How Can I Make A Total Of 37 Using Only 10 Numbers From 8 1's, 9 3's, 8 5's, and 8 7's ?

Guest Oct 28, 2014

#4**+10 **

I initially did some math and found out there isn't any solution with exactly 10 numbers:

suppose there are A 1s, B 3s, C 5s, and D 7s

A+B+C+D=10A+3B+5C+7D=37

so:

A=10-B-C-D

10-B-C-D+3B+5C+7D=37

2B+4C+6D=27

2(B+2C+3D)=27

left side is even, right side is odd

No solution to the problem.

Then I wrote a little program to find solution assumin A+B+C+D<10

Guest Oct 28, 2014

#2**+5 **

It's not possible with exactly 10 numbers, but possible with less (22 solutions):

0 one 0 three 6 five 1 seven

0 one 1 three 4 five 2 seven

0 one 2 three 2 five 3 seven

0 one 3 three 0 five 4 seven

0 one 4 three 5 five 0 seven

0 one 5 three 3 five 1 seven

0 one 6 three 1 five 2 seven

1 one 0 three 3 five 3 seven

1 one 1 three 1 five 4 seven

1 one 2 three 6 five 0 seven

1 one 3 three 4 five 1 seven

1 one 4 three 2 five 2 seven

1 one 5 three 0 five 3 seven

2 one 0 three 0 five 5 seven

2 one 0 three 7 five 0 seven

2 one 1 three 5 five 1 seven

2 one 2 three 3 five 2 seven

2 one 3 three 1 five 3 seven

3 one 0 three 4 five 2 seven

3 one 1 three 2 five 3 seven

3 one 2 three 0 five 4 seven

4 one 0 three 1 five 4 seven

Guest Oct 28, 2014

#3**0 **

I like the way you have done that with a little computer program.
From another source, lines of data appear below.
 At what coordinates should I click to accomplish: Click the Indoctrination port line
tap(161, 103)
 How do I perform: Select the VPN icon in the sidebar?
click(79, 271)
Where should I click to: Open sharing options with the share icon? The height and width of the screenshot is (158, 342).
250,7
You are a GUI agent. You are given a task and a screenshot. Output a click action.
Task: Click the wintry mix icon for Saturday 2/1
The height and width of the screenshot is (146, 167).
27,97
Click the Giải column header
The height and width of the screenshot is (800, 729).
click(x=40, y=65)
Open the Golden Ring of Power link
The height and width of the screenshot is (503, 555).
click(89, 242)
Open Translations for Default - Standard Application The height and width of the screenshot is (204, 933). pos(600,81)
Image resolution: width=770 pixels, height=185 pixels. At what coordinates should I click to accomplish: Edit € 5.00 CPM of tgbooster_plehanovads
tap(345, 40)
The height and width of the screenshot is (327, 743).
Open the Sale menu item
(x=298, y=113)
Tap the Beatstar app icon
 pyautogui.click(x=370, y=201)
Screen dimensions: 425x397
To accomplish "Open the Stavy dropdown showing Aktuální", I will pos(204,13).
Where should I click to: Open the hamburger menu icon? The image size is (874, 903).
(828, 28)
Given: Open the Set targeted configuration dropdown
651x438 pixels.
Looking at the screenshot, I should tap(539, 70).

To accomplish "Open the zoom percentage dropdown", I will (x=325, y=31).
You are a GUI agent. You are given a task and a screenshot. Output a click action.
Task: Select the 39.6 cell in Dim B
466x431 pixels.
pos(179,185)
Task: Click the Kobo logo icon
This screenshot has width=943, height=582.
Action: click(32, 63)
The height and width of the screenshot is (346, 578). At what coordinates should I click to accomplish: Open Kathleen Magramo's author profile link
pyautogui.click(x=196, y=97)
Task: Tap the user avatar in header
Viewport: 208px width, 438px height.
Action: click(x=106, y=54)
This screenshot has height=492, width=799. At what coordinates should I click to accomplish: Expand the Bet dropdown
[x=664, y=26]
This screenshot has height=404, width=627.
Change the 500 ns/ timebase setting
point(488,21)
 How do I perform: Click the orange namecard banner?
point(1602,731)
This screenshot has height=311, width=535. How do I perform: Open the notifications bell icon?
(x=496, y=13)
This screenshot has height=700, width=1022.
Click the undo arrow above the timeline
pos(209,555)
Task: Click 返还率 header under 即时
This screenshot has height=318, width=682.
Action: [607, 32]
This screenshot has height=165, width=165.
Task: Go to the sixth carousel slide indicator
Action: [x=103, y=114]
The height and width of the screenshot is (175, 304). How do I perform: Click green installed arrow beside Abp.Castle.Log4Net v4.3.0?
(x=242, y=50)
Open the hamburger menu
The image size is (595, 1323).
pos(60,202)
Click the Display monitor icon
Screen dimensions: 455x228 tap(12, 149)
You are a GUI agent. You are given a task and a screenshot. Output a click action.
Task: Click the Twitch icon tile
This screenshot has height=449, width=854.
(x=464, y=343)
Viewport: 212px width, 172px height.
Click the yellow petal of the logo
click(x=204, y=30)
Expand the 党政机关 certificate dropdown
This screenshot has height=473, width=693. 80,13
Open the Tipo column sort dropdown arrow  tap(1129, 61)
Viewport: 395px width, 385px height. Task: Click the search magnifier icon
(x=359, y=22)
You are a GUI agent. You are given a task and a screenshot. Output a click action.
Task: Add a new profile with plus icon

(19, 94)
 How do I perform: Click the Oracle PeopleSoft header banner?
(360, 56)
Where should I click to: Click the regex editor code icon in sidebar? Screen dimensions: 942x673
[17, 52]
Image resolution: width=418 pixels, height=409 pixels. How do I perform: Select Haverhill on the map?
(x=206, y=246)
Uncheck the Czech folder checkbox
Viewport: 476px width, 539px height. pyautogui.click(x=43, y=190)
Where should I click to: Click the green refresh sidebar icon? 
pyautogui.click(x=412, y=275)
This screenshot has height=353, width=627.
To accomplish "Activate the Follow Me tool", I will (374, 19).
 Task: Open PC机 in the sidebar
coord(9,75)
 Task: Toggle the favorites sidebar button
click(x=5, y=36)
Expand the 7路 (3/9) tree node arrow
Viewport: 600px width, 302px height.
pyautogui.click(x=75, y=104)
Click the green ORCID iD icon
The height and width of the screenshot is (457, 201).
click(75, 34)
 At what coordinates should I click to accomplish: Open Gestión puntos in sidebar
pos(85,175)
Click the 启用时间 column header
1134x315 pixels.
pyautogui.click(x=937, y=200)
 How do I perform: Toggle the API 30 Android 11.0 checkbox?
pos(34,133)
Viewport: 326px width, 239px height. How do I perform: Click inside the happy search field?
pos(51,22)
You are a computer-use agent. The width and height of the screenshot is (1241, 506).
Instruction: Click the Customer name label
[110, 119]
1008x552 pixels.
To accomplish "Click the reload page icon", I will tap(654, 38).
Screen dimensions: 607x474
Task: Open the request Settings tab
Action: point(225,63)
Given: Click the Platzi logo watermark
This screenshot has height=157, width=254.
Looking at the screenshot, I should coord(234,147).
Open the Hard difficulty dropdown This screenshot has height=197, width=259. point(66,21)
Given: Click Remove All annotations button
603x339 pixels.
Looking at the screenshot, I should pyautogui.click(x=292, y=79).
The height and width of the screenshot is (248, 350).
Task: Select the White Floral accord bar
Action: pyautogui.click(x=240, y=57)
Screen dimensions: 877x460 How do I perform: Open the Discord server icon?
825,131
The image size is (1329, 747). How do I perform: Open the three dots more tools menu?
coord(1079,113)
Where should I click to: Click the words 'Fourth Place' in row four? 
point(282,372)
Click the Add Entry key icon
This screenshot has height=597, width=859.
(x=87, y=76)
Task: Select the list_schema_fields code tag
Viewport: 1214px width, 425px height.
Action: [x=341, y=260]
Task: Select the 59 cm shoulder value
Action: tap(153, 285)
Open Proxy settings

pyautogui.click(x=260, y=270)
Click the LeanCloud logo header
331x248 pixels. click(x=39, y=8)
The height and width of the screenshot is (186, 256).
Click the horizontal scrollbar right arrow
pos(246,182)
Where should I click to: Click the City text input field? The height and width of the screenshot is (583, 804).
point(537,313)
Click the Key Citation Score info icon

I assume that is how you did it.

Melody
Oct 28, 2014

#4**+10 **

Best Answer

I initially did some math and found out there isn't any solution with exactly 10 numbers:

suppose there are A 1s, B 3s, C 5s, and D 7s

A+B+C+D=10A+3B+5C+7D=37

so:

A=10-B-C-D

10-B-C-D+3B+5C+7D=37

2B+4C+6D=27

2(B+2C+3D)=27

left side is even, right side is odd

No solution to the problem.

Then I wrote a little program to find solution assumin A+B+C+D<10

Guest Oct 28, 2014